I think I can now articulate why Schön’s ‘conversation with the materials’ idea struck me as deeper than the standard tech industry idea of iterating on a basic MVP, which it superficially resembles. Yes, there’s iteration and improvement. But there also needs to be recognition of when your starting materials are generative enough to support worthwhile iteration in the first place. In the Quist/Petra example in The Reflective Practitioner, we see this happening when the architecture student Petra recognises that the bottom left design is ‘more significant’ than the top right one, and can interact more interestingly with the complicated topography of the site:
Quist is then able to help her elaborate it, but this only works because the initial idea is rich enough to support elaboration.

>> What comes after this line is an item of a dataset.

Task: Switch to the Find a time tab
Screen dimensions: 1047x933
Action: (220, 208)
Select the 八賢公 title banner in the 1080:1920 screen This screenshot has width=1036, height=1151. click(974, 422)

With the dæmon idea, Pullman had unearthed something extraordinarily rich, and he had the ability to recognise that and see what it did once he started working with it. Maybe ‘unfolded’ is a better word than ‘iterated’: in his words
It takes you by surprise, and opens up new possibilities, and forces you to come up with solutions you wouldn’t have had to think of otherwise.
Next month
I don’t know. I want to do some physics again. Not sure I really have the time, but it’s worth a go. Alternatively I could write up the shitpost-to-scholarship thing as a blog post.